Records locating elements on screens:

━━━━━━━━━━━━━━━━

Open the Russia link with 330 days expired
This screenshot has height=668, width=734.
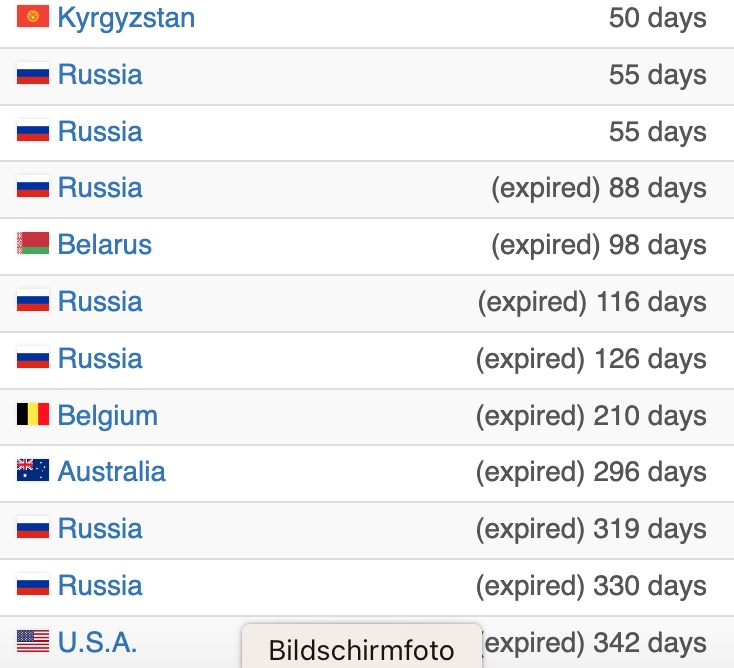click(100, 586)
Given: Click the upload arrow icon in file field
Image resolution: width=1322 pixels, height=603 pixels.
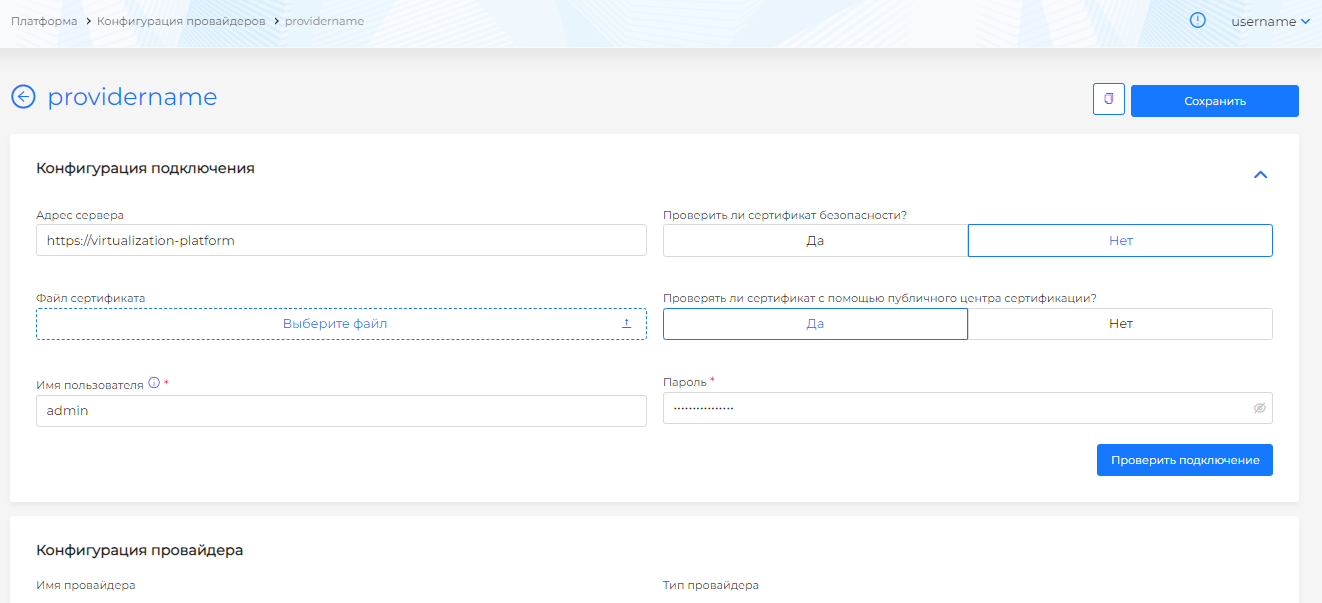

━━━━━━━━━━━━━━━━

Task requirements:
Shift every coordinate in the answers of the records above by 118, and repeat all the lines, requests included. Leave the pictures out.

Answer to this exercise:
Open the Russia link with 330 days expired
This screenshot has height=668, width=734.
click(218, 704)
Given: Click the upload arrow icon in file field
Image resolution: width=1322 pixels, height=603 pixels.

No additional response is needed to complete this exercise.